A Botcoin Bonanza

ME210: Introduction to Mechatronics

Background

This quarter I took a class ME210 – Introduction to Mechatronics. It was a 7 week crash-course on the basic electronics needed to build a simple robot, and then 3 weeks of building a robot for competition. An introduction to this year’s game, Botcoin Bonanza, is in the video below (check out my/my robot’s cameo at 0:40):

And here are some videos of our robot specifically:

For those who can’t watch videos right now, the game consisted of pressing buttons to get coins out of a box and depositing said coins on the other side of the field. To learn more about the game and our robot, go to our team website at bitbot8.weebly.com (our team name is Ron Paul 2012 for the meme of it).

My role

My role on the team was primarily programming as well as quite a bit of electronics. I designed circuits for all the different uses of op-amps, learned how to filter signals with hardware, and – most importantly – I now know how to read data sheets 😂. This class really exposed me to electronics, and I found it a lot of fun.

Mentoring my high school robotics team

But I’m still a software geek at heart – in class we also learned the very nifty finite state machine architecture for event-based programming. While I was exclaiming over how amazing it was, my teammates laughed and rolled their eyes. That was fine though, because after using it extensively in our robot and figuring out all its tricks, I reached out to my old high school robotics team to teach them about this new framework.

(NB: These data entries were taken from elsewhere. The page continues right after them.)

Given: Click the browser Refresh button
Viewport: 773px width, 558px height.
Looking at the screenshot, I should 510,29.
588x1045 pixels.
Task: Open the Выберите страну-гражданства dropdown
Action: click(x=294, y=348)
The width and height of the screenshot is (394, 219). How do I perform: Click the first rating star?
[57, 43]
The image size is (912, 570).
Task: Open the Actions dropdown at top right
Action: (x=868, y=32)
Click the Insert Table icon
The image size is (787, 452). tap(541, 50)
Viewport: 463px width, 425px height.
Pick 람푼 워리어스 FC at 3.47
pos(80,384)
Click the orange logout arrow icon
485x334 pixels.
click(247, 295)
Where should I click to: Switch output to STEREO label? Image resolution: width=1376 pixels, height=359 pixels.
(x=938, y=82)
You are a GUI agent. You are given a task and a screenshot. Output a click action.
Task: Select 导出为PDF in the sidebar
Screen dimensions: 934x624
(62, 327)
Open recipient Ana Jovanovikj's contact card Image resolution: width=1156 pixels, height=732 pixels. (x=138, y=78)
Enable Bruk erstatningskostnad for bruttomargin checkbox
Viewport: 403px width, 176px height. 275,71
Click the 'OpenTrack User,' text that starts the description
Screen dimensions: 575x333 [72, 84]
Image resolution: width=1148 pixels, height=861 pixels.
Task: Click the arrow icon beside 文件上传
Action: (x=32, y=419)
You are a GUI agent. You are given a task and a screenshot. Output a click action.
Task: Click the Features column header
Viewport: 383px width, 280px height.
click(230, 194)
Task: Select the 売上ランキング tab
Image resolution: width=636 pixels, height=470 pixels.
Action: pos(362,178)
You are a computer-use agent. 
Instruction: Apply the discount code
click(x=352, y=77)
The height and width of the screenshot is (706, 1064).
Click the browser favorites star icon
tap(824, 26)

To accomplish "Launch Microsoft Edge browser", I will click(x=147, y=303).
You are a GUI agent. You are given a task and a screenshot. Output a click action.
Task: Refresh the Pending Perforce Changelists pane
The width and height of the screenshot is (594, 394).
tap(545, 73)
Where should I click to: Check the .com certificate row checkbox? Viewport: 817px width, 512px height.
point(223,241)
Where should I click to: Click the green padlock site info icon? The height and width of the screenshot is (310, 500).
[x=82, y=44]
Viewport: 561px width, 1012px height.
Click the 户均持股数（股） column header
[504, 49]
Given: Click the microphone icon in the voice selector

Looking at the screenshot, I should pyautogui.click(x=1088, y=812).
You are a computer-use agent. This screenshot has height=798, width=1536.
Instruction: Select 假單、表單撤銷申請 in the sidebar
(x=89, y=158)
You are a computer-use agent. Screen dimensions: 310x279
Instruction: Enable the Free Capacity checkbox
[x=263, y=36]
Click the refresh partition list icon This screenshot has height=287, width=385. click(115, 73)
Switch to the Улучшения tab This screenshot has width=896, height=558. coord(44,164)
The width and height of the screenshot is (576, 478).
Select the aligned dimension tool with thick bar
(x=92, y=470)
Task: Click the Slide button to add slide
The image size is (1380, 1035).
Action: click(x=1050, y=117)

After taking them through an example, I gave them a problem (design an FSM for a garage), and let them at it. The programmers on the team completely geeked out over it. I don’t think I’ve never seen a bunch of high schoolers so engrossed in a single problem. It was really fun to see the lights turn on in their brains. It reminded me of myself when I was still on the team :)

Reflections

Well, to wrap things up I just want to say that this class was my foray into the maker space, and inspired me to buy my own Arduino (Leonardo!). And while I didn’t do too much in the mechanical/manufacturing side, it definitely opened eyes to lasercutting, milling, and all the other things the Product Realization Lab on campus can do. I’m on the lookout for more projects like this in the future. Any opportunity to build mechatronics is a good one to me!